Die SPD-Chefin Bärbel Bas steht extrem unter Druck. Die SPD ist müde und ideenlos. Wenn sie jetzt dem Druck der Konservativen nachgibt und den Sozialstaat schreddert, droht ihr der Untergang. Dass der Sozialstaat nicht mehr bezahlbar sei, so Bas kürzlich, sei „Bullshit“.
Merz und Bas haben jetzt zusammen Bier getrunken und duzen sich. Das ist offenbar ein zentrales Ergebnis des Koalitionsausschusses, bei dem alle nett zueinander waren. Wird jetzt alles gut?

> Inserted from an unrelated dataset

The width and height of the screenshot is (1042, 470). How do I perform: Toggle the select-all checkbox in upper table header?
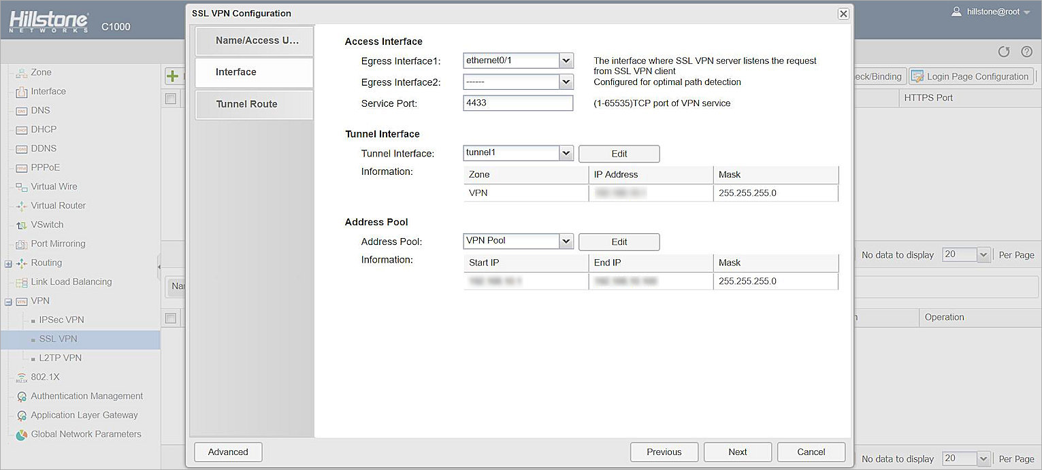click(x=171, y=99)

Diese Dramaturgie von Streit, Versöhnung samt Ankündigung, ab jetzt werde alles besser, erinnert unschön an die Ampel. Auf Parteitagen holzen, beim Koalitionstreffen Süßholz raspeln – das ist keine raffinierte Kommunikation, sondern rhetorischer Raubbau, der Glaubwürdigkeit zerstört. Schwarz-Rot wird nur überleben, wenn die Merz-Union begreift, dass sie nicht mehr in der Opposition ist und folgenlos Forderungen in die Welt trompeten kann. Wenn die Union suggeriert, das 30-Milliarden-Euro-Loch im Haushalt, das in ein paar Monaten gefüllt werden muss, ließe sich mit Sozialkürzungen reparieren, wird diese Regierung scheitern. Damit schürt die Union haltlose Illusionen und verlangt von der SPD Selbstmord auf offener Bühne. Beim Bürgergeld kann man schon wegen der Urteile des Bundesverfassungsgerichts nicht einfach streichen.

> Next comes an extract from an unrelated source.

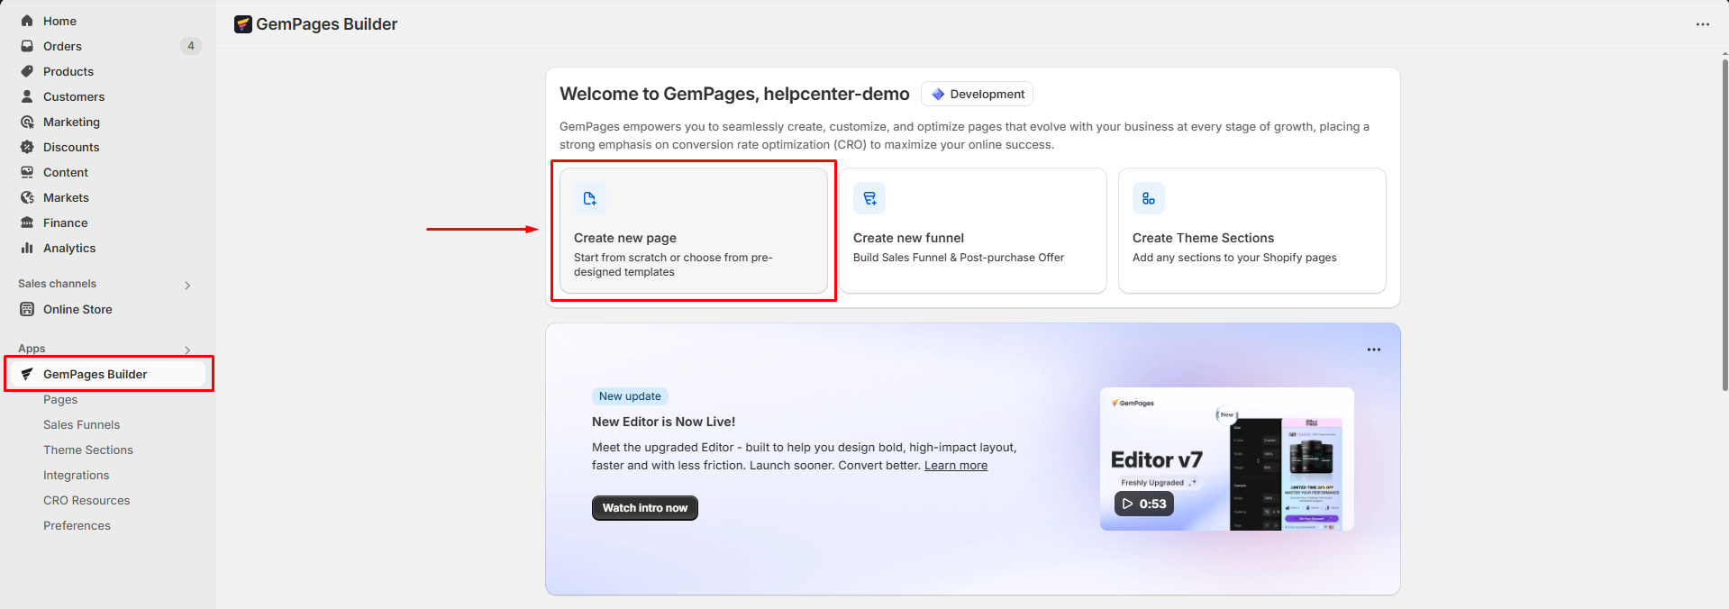Click the page vertical scrollbar
This screenshot has width=1729, height=609.
[x=1724, y=225]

Regierungen scheitern nicht daran, dass sich Kanzler und MinisterInnen siezen, sondern an zu wenig Geld. Die Ampel ist am Ende an 3 Milliarden Euro zerbrochen. Angesichts des zehnmal so großen Lochs im Etat sollte Schwarz-Rot besser ein paar Wahlversprechen überprüfen – wie Mütterrente, Pendlerpauschale und Agrardiesel.

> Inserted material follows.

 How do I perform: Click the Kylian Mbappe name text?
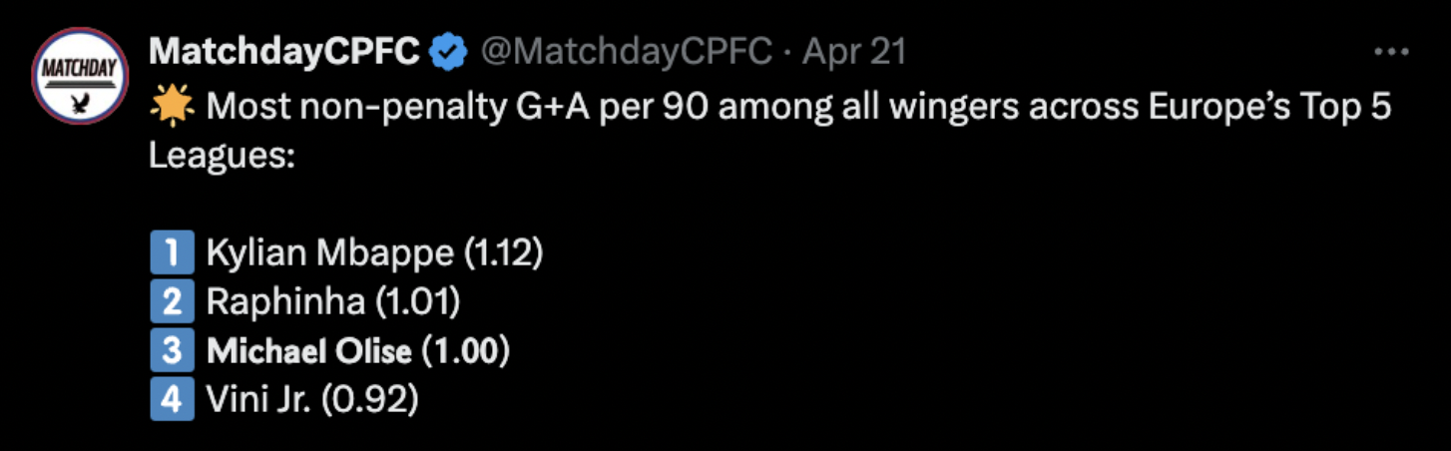(x=330, y=253)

Dass Union und SPD sich vor den Kommunalwahlen in NRW Mitte September einigen, war allerdings sowieso nicht zu erwarten. Und es gibt noch Kompromisslinien und Spielräume. Die SPD hat Verschärfungen beim Bürgergeld längst eingepreist. Das Wahlvolk versteht durchaus, dass die Krise ernst ist. Auch Reformen und Einsparungen werden akzeptiert, wenn es nicht nur auf Kosten Schwächerer geht. Laut einer Umfrage sind zwei Drittel der WählerInnen der Union für höhere Steuern für Reiche. Versteht der Kanzler die Botschaft?